-- INSTRUCTIONS --
#1 Answer these from the episode article, one per line:
(a) Who is credited with the cinematography?
(b) What is the title of the episode that follows this one?
(c) Which three cast members did critics single out for praise?
#2 Rewrite the episode article's passage between "In the episode, Rhaenyra" and "storyline were mixed.", inclusive, substituting "Criston" for "Gwayne".
#3 Name every person credited in the list at the top of the episode article, along with the role given for each.

-- QUOTED PASSAGE --
=======

- Episode no.: Season 3 Episode 7
- Directed by: Nina Lopez-Corrado
- Written by: Philippa Goslett; Zenzele Price;
- Cinematography by: Richard Donnelly
- Editing by: Frances Parker
- Original air date: August 2, 2026
- Running time: 63 minutes

Episode chronology
| ← Previous "Faceless Men" | Next → "The Treasons at Tumbleton" |
- House of the Dragon season 3

= The Dragon in Winter =

"The Dragon in Winter" is the seventh episode of the third season of the fantasy drama television series House of the Dragon. A prequel to Game of Thrones, the series depicts the events leading up to the decline of House Targaryen during a devastating war of succession for the Iron Throne of Westeros known as the "Dance of the Dragons". The episode was written by Philippa Goslett and Zenzele Price and directed by Nina Lopez-Corrado. It first aired on HBO and HBO Max on August 2, 2026.

In the episode, Rhaenyra grows desperate for a sign that she is the chosen queen, and finds herself torn between Daemon and Mysaria. Aemond is similarly stuck between Alicent and Alys. Ormund treats with Corlys while Daeron and Gwayne fear coming danger. Aegon decides to finally stop running.

The episode received a positive reception from critics, who praised the thematic use of dragons and the performances of the cast, particularly Emma D'Arcy, Phoebe Campbell, and Tom Glynn-Carney, though responses to the Harrenhal storyline were mixed.

=======

-- DATA EXCERPT --
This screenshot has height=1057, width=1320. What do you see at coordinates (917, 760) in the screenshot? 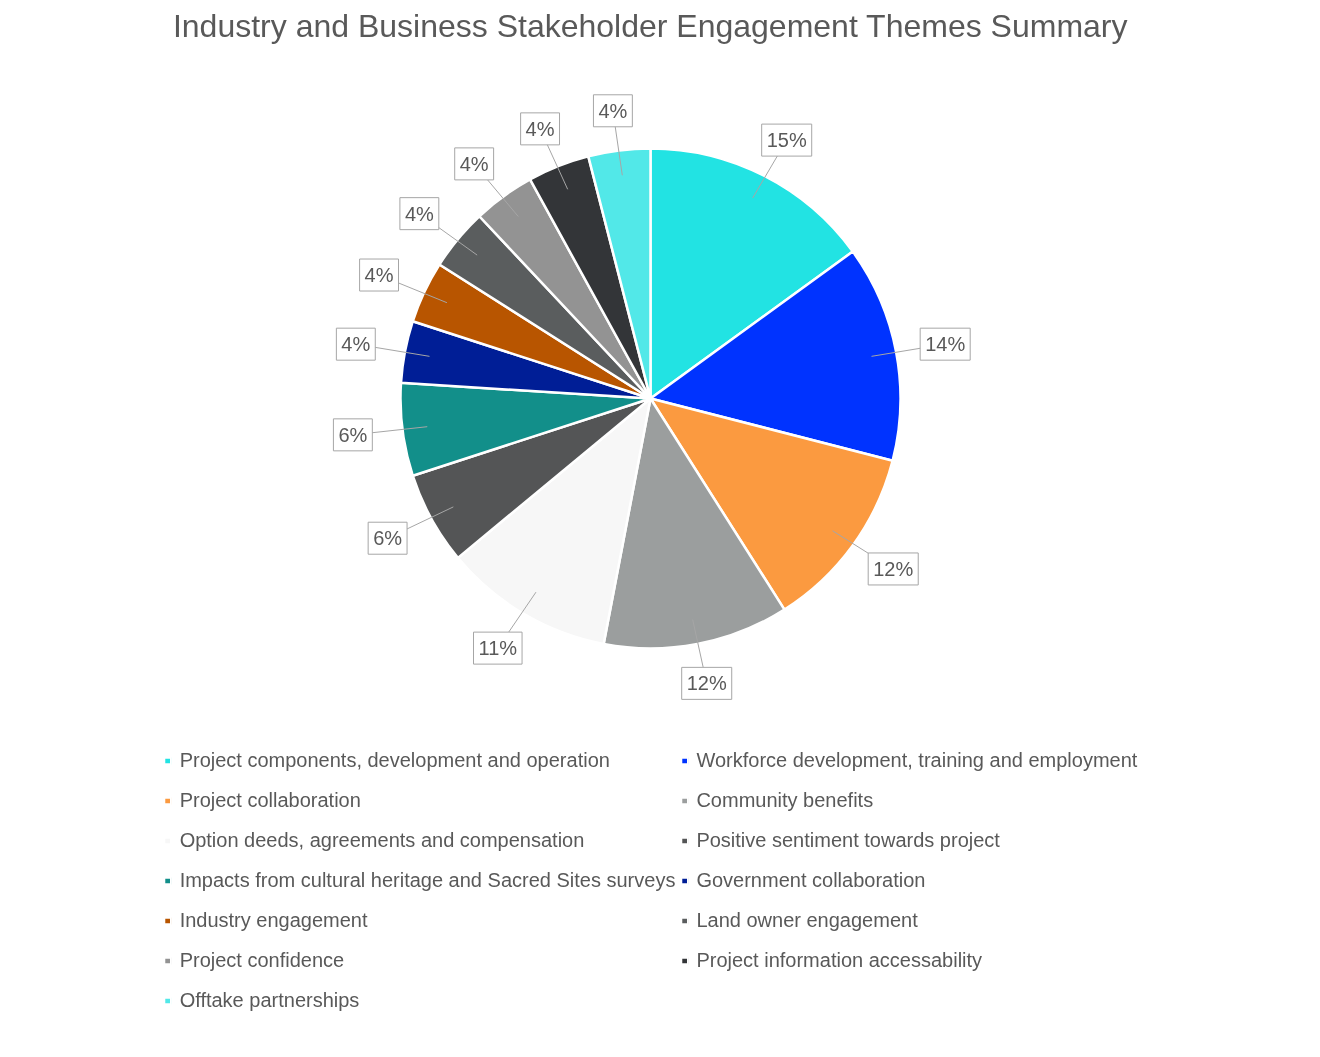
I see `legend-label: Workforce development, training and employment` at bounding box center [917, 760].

=======

-- ANSWERS BY TASK --
#1
(a) Richard Donnelly
(b) "The Treasons at Tumbleton"
(c) Emma D'Arcy, Phoebe Campbell, and Tom Glynn-Carney

#2
In the episode, Rhaenyra grows desperate for a sign that she is the chosen queen, and finds herself torn between Daemon and Mysaria. Aemond is similarly stuck between Alicent and Alys. Ormund treats with Corlys while Daeron and Criston fear coming danger. Aegon decides to finally stop running.

The episode received a positive reception from critics, who praised the thematic use of dragons and the performances of the cast, particularly Emma D'Arcy, Phoebe Campbell, and Tom Glynn-Carney, though responses to the Harrenhal storyline were mixed.

#3
Nina Lopez-Corrado: directed by
Philippa Goslett: written by
Zenzele Price: written by
Richard Donnelly: cinematography by
Frances Parker: editing by